Pollini desentrañó, eso sí, sin estridencias, ese lenguaje compositivo schumanniano en el que, con una escritura poco pianística, el piano se convierte en el medio y no en el fin. Esclareció fríamente el complejo entramado de texturas y el sentido polifónico que encierra esta obra, aunque la intención de marcar los contrastes abruptos y el referente de la orquesta pareció quedar aplacado por un sorprendente eco continuo de toses y estornudos en la sala. La sensación fue in crescendo cuando la Fantasía en do mayor de Schumann, dedicada a Liszt, dejó entrever la latente introspección de las emociones que convergen en ella. En un momento en el que el compositor luchaba por obtener el beneplácito del padre de la que sería su fuente de inspiración y compañera, Clara Wieck, Schumann demanda apasionamiento para un primer movimiento que se remonta a una composición anterior. Vehemencia es lo que precisamente faltó en él ya desde el turbulento inicio, un grito de amor en el que se rememora la renuncia obligada hacia su amada. Líneas melódicas cargadas de amargura que representaban el intenso mundo interior del compositor eran cantadas por el propio Pollini en medio de la agitación.
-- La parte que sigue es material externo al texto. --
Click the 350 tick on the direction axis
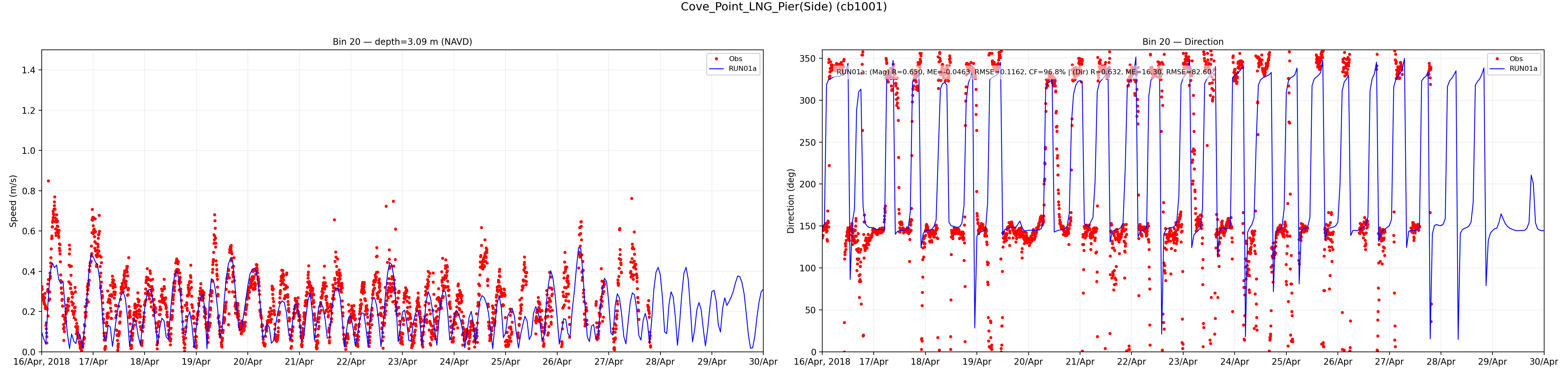The image size is (1568, 376). point(807,58)
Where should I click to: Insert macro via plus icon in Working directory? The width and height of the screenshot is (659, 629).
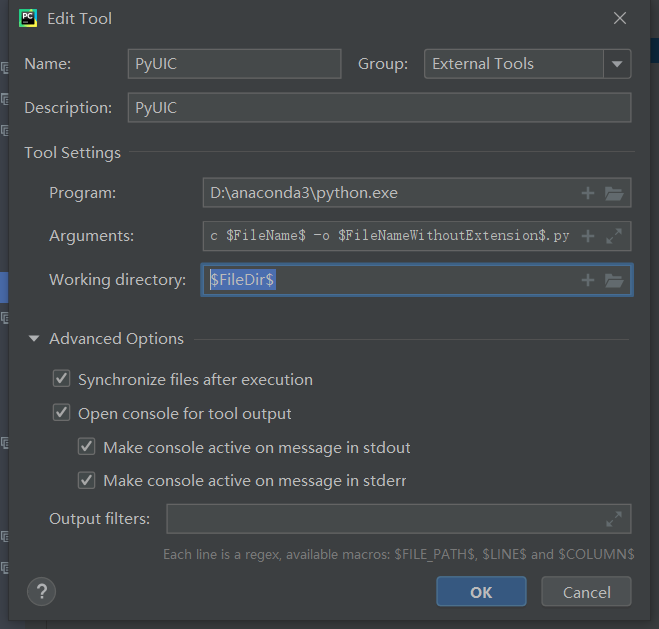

Como si quisiese acallar los ruidos que de vez en cuando se escuchaban, el italiano abordó con toda su energía el segundo movimiento de marcha, marcando el contrapunto que en él se esconde y que parece intentar querer superar cualquier límite. El clímax llego con su final, en el que el público, ahogado por la turbulenta maraña de notas, saltó entusiasmado frente a un Pollini que lo culminó bastante acalorado (... pero señores: ¡todavía no ha terminado!).
Tras la tempestad, llegó la calma de la mano de un introspectivo y lírico último movimiento que nos traía a la mente ecos de las Op.109 y Op.111 de Beethoven. Pollini respiró y ofreció una bocanada de aire fresco a un auditorio que quedó encandilado ante la paleta de matices trazados que subrayaban su carácter poético. Sin duda, todo un homenaje a Beethoven. En Schumann, el italiano venció con total maestría ese conflicto que emana de sus construcciones rítmicas y que sugieren un impulso constante por violentar las normas clásicas en búsqueda continua de la libertad creativa.